*** EXTRACTED MATERIAL ***

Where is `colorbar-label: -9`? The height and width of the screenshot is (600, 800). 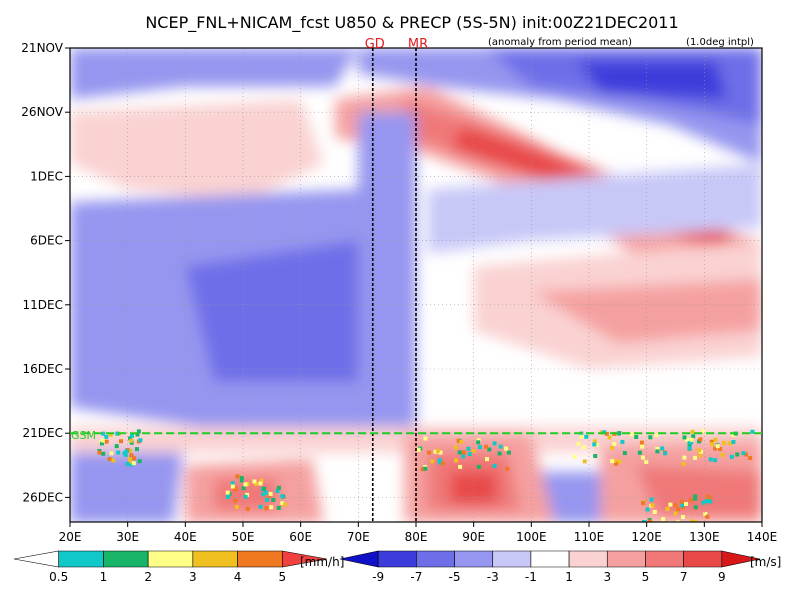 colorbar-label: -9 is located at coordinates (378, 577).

*** End of EXTRACTED MATERIAL ***
*** EXTRACTED MATERIAL ***

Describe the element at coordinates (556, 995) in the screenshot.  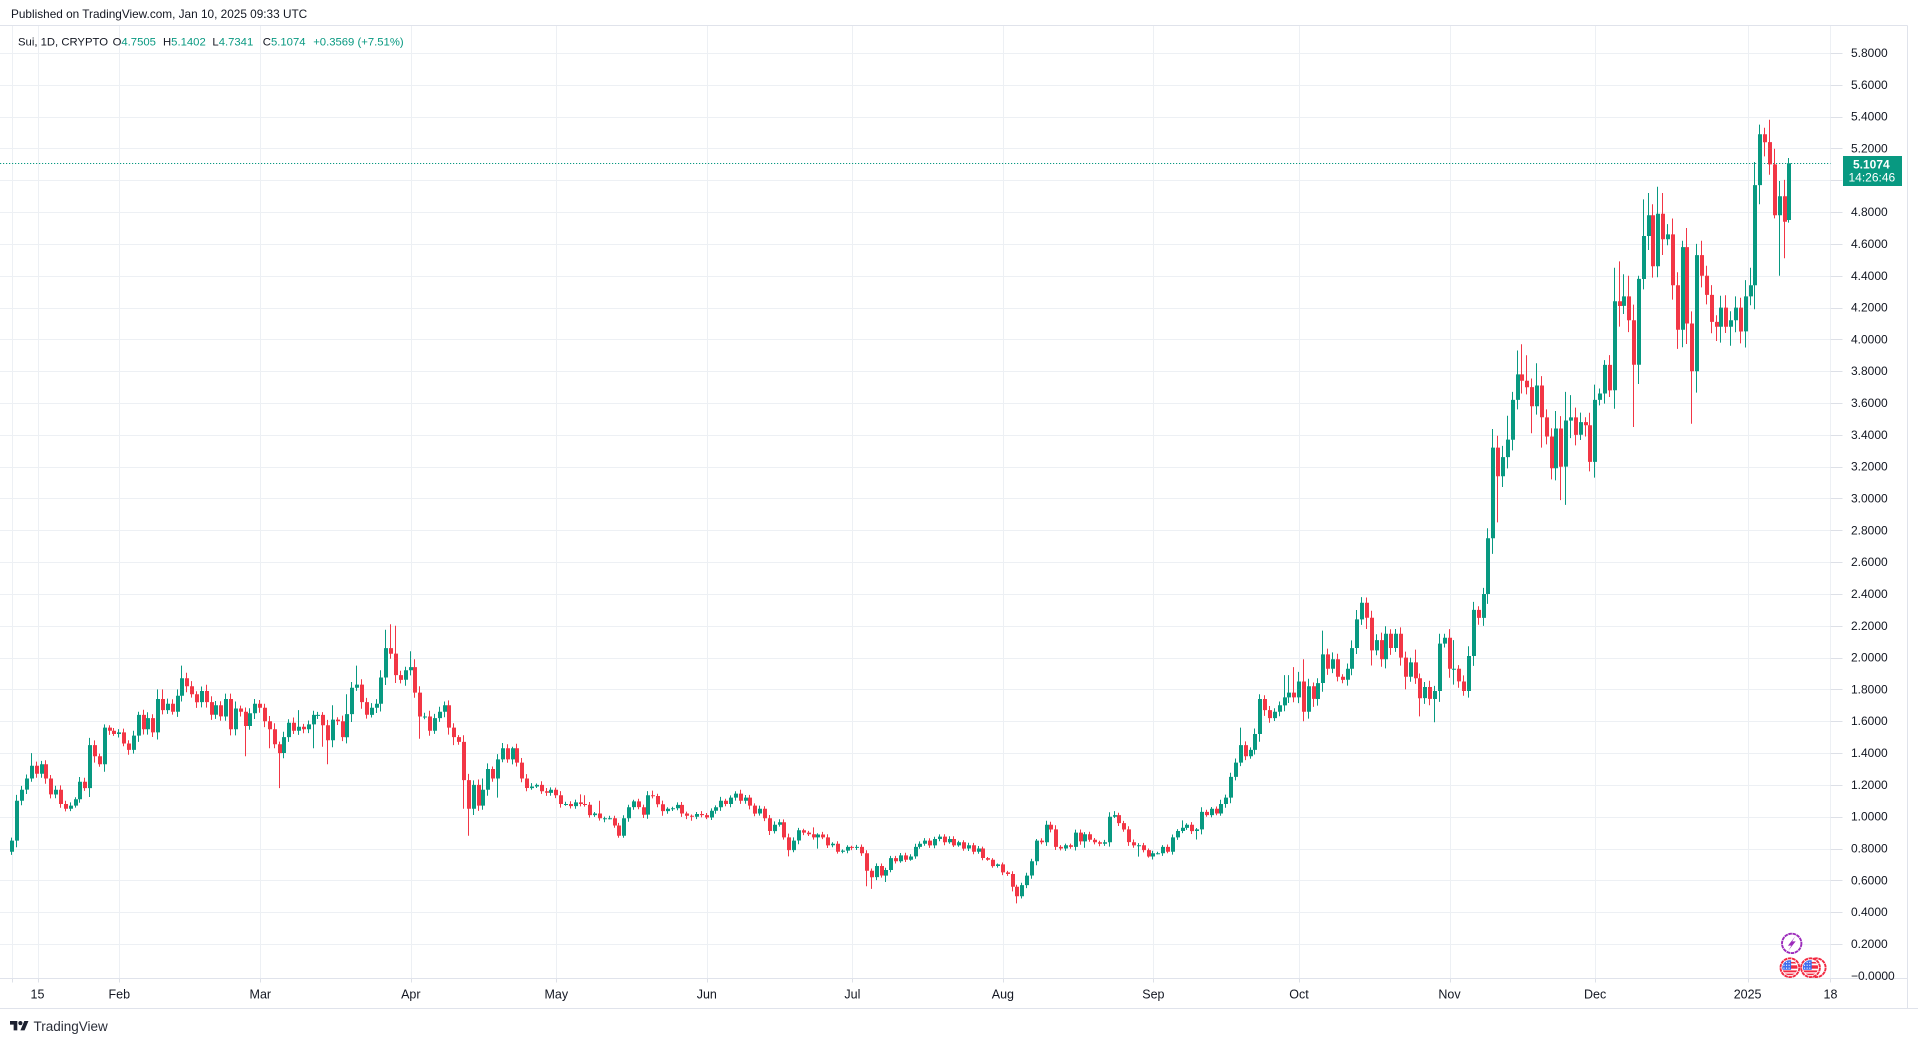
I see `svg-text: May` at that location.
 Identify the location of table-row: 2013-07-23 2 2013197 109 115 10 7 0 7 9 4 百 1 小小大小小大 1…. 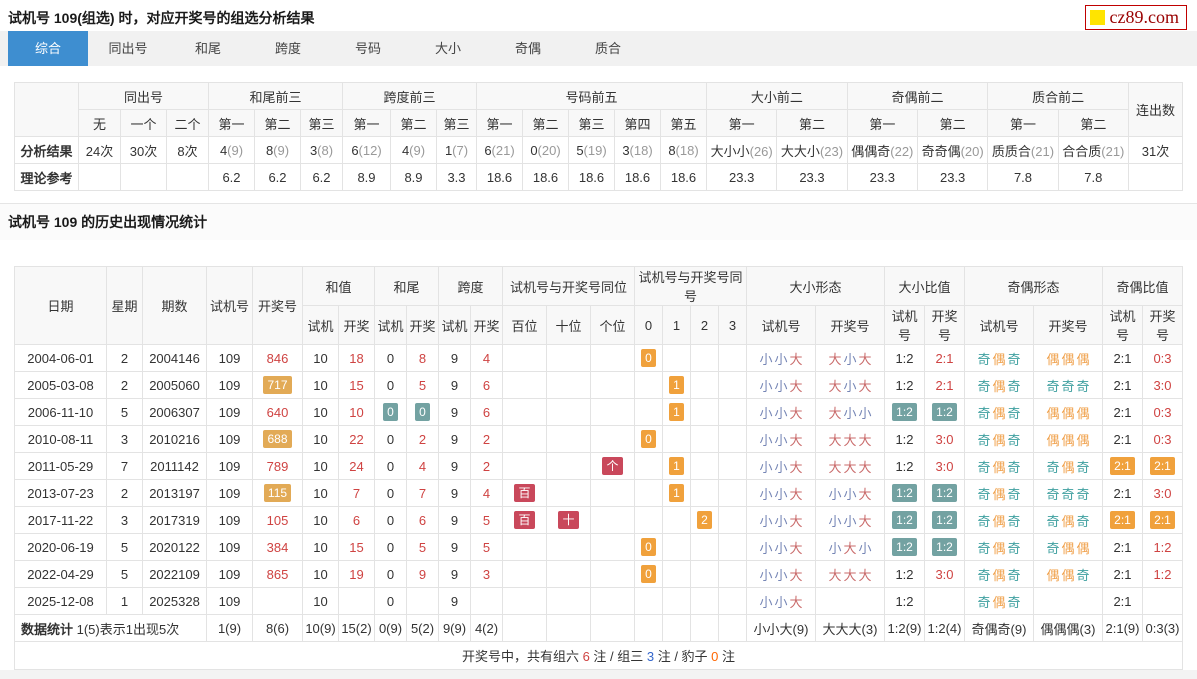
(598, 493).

*** End of EXTRACTED MATERIAL ***
*** EXTRACTED MATERIAL ***

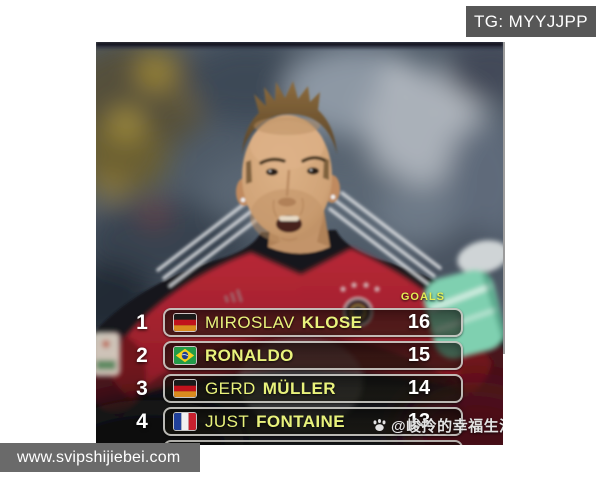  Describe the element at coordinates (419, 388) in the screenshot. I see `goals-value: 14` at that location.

*** End of EXTRACTED MATERIAL ***

Please render the entries from the line with "Identify the location" to the line with "(598, 493)." as a Markdown table with the columns Row and Line, one row per line and blank lines left out. Omit the pictures from the table.

| Row | Line |
|---|---|
| 1 |  Identify the location of table-row: 2013-07-23 2 2013197 109 115 10 7 0 7 9 4 百 1 小小大小小大 1….  |
| 2 | (598, 493). |